ITEM 2. MANAGEMENT'S DISCUSSION AND ANALYSIS OF
FINANCIAL CONDITION AND RESULTS OF OPERATIONS
THE COMPANY
Background. Israel Semiconductor Corporation, as of March 31,
1997, was in arrears to all then-existing creditors, and had
already approved an orderly plan of liquidation for its only
subsidiary, GAD Semiconductors, Ltd.
Business Development. In September 1993, the Company committed
to invest in shares of a newly founded Israeli development stage
company, GAD Semiconductors, Ltd. ("GAD"), specializing in
gallium arsenide applications, initially in the specialty diodes
area. The Company committed to invest an amount up to $1,000,000
($900,000 in cash and $100,000 in loans) and undertook to raise
additional funds by means of commercial banking loans, grants and
government loans which GAD is qualified to receive as a
recognized Approved Enterprise under the Israeli Encouragement of
Capital Investment- 1959 Law. Together with the initial
investment, this has aggregated to approximately $3,400,000,
which is $400,000 in excess of the originally agreed upon amount.
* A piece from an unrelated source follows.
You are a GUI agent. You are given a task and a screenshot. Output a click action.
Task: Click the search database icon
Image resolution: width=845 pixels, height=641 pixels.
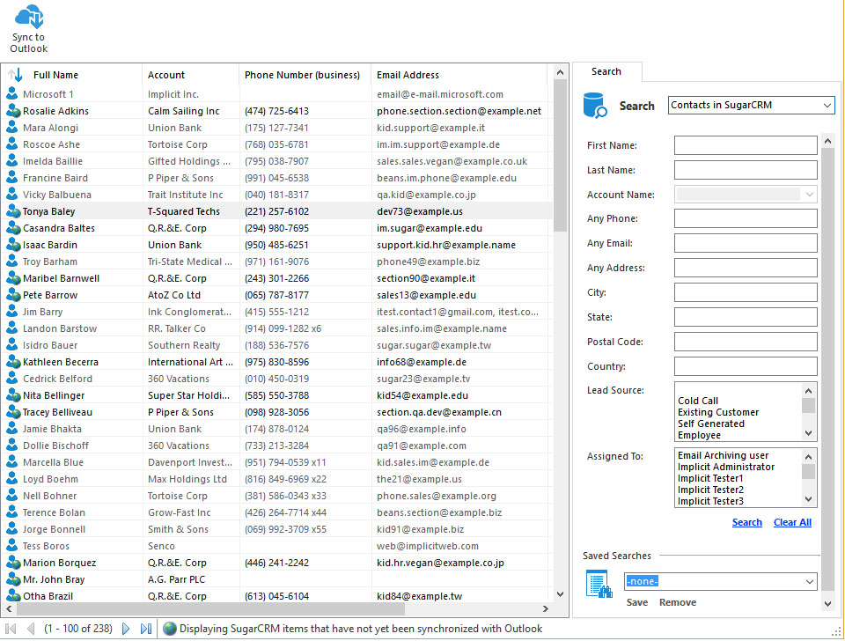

In return for the initial commitment, GAD issued to the Company
60% of its common stock, par value $2,033. The subsequent
investment of $400,000 was converted into additional common stock
of GAD for which GAD issued 1000 shares (approximately 10% of the
common stock then outstanding) to the Company in September, 1995.
The major part of the investment, up to the amount which the
Company has undertaken to invest in GAD's shares, has been
considered as premium on the shares. As of September 30, 1996,
the Company was well past its initial commitment for investment,
and has exceeded the original program by approximately $700,000,
most of which has been converted to additional equity in GAD.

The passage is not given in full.